**PROBLEM DETAILS:** Could you copy every line of the data that contains "This"?

**RECORDS SHOWN:**
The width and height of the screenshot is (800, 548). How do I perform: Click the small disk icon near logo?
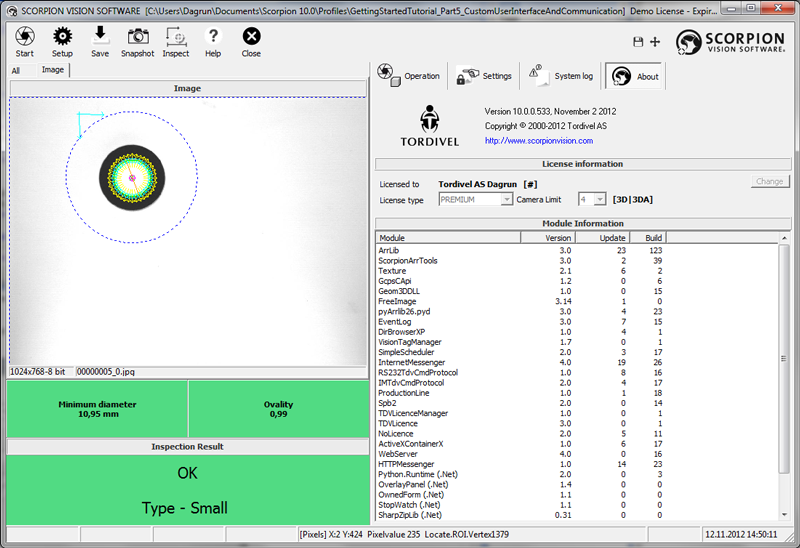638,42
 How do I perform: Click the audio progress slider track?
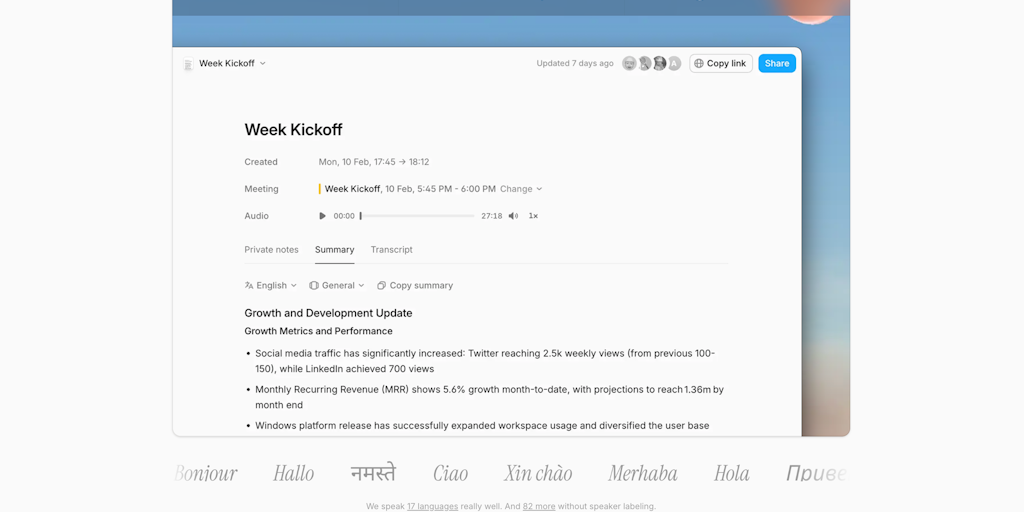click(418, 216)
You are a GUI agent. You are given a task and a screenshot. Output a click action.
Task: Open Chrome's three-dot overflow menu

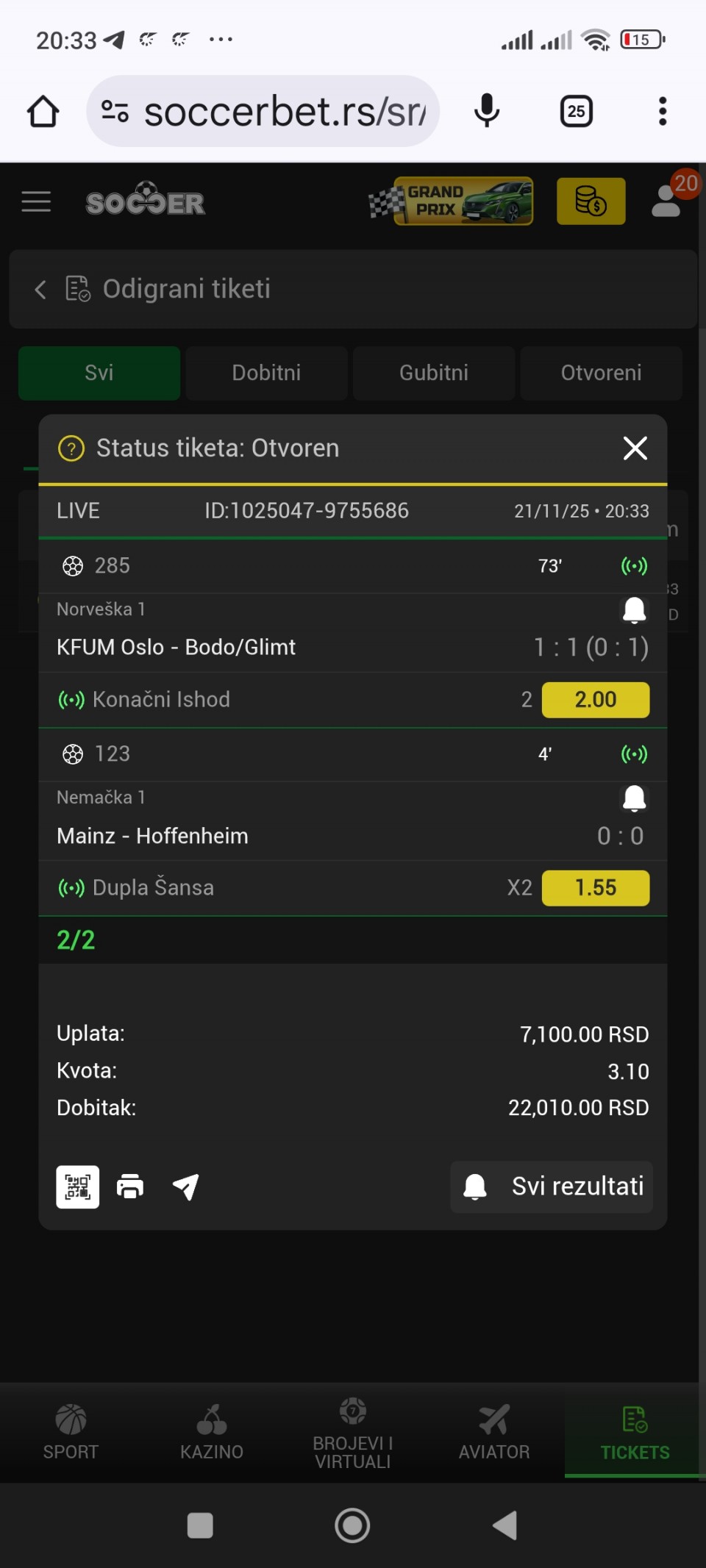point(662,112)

==

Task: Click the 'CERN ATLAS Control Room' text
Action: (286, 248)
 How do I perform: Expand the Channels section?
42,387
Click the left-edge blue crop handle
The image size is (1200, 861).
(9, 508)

* * *

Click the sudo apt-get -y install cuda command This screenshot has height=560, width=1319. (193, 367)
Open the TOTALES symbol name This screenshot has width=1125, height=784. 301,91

**WRITTEN RESPONSE:**
Click the sudo apt-get -y install cuda command This screenshot has height=560, width=1319. (193, 367)
Open the TOTALES symbol name This screenshot has width=1125, height=784. 301,91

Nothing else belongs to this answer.